== Extrait fourni

La démocratie est l’enjeu de ce siècle

Dans un essai qui vient de paraître aux éditions Odile Jacob – Fractures dans l’Occident1 – j’analyse avec inquiétude les évolutions qu’a connues l’enjeu démocratique depuis la fin du XXe siècle. Dans les années 1990, lorsque l’URSS s’effondre et que la mondialisation envahit l’espace politique, c’est la démocratisation du reste du monde qui suscite débats et enthousiasme : après les pays d’Europe centrale et orientale, la Russie d’Eltsine connaitra-elle à son tour une révolution de type démocratique ? La Chine, première actrice de la mondialisation, saura-t-elle résister à la règle séculaire de la science politique occidentale, qui veut qu’une classe moyenne exige, après les libertés économiques, la liberté politique ? Francis Fukuyama a-t-il raison en prédisant la fin de l’histoire, par contagion démocratique et libérale universelle ?

Ces débats des années 1995-2000 semblent préhistoriques désormais. L’enjeu démocratique de la décennie actuelle n’est plus en effet la démocratie chez les autres, mais bien l’avenir de la démocratie chez nous, les vieilles démocraties de l’Amérique et de l’Europe. Et cette interrogation connait déjà deux phases historiques : la démocratie est d’abord attaquée par les puissances extérieures à l’Occident, avant de devenir désormais une cible pour nos concitoyens eux-mêmes.

====
== Données fournies

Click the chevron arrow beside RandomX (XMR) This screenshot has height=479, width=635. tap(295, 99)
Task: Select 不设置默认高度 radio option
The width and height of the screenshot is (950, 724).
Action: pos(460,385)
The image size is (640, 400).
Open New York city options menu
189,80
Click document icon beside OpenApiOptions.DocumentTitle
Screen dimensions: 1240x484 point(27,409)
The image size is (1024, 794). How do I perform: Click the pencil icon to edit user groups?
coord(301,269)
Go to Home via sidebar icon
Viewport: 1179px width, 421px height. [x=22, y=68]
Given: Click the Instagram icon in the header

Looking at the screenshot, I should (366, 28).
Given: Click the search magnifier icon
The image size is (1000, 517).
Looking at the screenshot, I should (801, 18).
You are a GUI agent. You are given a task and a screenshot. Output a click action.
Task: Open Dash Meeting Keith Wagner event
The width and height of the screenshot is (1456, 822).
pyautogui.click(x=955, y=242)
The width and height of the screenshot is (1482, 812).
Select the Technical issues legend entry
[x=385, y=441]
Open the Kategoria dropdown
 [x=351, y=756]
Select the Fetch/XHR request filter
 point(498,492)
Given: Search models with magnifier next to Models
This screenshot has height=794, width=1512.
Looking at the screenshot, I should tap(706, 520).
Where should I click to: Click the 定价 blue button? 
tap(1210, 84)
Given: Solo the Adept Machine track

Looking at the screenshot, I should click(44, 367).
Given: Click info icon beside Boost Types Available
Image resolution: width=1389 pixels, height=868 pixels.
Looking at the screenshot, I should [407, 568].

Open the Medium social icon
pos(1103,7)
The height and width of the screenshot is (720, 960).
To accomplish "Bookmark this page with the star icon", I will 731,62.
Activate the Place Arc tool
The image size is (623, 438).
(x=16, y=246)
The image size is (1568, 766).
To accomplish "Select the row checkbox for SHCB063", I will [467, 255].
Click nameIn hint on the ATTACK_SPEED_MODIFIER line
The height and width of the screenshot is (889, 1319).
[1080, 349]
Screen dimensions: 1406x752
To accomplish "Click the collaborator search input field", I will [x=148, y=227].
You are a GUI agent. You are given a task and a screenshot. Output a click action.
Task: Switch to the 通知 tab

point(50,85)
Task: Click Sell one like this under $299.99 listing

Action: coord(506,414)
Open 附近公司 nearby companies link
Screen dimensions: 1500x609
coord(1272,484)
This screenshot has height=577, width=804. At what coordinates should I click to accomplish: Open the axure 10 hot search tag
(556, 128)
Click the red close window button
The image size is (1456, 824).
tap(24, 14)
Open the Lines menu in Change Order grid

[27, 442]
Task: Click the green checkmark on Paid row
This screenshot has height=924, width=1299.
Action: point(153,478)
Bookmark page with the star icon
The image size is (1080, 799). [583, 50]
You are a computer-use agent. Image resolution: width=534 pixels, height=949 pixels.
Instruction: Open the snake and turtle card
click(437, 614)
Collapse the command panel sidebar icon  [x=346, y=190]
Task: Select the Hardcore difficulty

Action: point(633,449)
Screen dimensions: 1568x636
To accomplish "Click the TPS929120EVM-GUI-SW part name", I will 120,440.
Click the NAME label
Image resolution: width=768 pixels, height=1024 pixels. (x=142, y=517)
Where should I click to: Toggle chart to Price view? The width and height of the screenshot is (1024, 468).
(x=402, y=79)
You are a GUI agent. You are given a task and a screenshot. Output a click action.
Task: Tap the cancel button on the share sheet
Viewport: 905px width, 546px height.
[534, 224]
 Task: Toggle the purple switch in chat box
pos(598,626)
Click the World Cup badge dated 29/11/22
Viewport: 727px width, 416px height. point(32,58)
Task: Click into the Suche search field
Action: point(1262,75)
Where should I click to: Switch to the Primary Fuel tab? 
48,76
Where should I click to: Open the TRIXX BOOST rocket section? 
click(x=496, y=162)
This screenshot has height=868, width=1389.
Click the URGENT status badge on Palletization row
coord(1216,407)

====

Énoncé donné 1: Traduisez en anglais la phrase suivante de l'extrait sur la démocratie : « Ces débats des années 1995-2000 semblent préhistoriques désormais. »
Énoncé donné 2: Prolongez l'extrait sur l'avenir de la démocratie en reprenant juste après sa dernière phrase.

Réponse rédigée 1: These debates from the years 1995–2000 now seem prehistoric.

Réponse rédigée 2:
La première phase débute au tournant des années 2000. Avec les attaques terroristes contre les Etats-Unis puis l’Europe, c’est le radicalisme islamiste qui devient l’ennemi numéro 1 des démocraties, suivi très vite par les plus grands régimes autoritaires et nationalistes de la planète : la Russie de Poutine lance tous les anathèmes possibles contre la décadence et l’hypocrisie occidentales, avant que la Chine et la Russie signent des « accords d’amitié sans limites » fustigeant les conceptions occidentales de la démocratie. C’est l’époque où l’on théorise une nouvelle structuration du monde en deux camps rivaux, les démocrates contre les autoritaires, et cet ordre mondial bipolaire devient le leitmotiv occidental pour maintenir dans le même camp du « Bien » les Etats-Unis et l’Union européenne. Joe Biden sera le dernier héraut de ce leadership américain au sein d’une Alliance hostile à tout désir ou velléité d’autonomie européenne.

Las ! C’eût été trop simple. L’élection de Donald Trump et la montée systématique des populismes en Europe détruisent cette théorie du grand affrontement planétaire entre démocrates et dictatures. La deuxième phase se révèle à la fois plus complexe et plus tragique : ce sont les leaders de l’Amérique, ce sont nos citoyens européens repus d’Etat providence, qui rejettent la démocratie et aspirent à un autre système, plus autoritaire, moins libéral, plus rigide. En Europe, le populisme grignote des électeurs de façon constante, sur fond de crise d’identité, de refus de la mondialisation, de révolte contre les injustices sociales et fiscales, de pessimisme radical d’une bonne partie des classes moyennes qui se considèrent comme des perdants, voire même des exclus de la mondialisation. Aux Etats-Unis, c’est le président lui-même, Donald Trump, qui veut remplacer le triptyque libéral traditionnel – libre marché-démocratie-droit – par un autre trio ravageur : protectionnisme, autoritarisme, force.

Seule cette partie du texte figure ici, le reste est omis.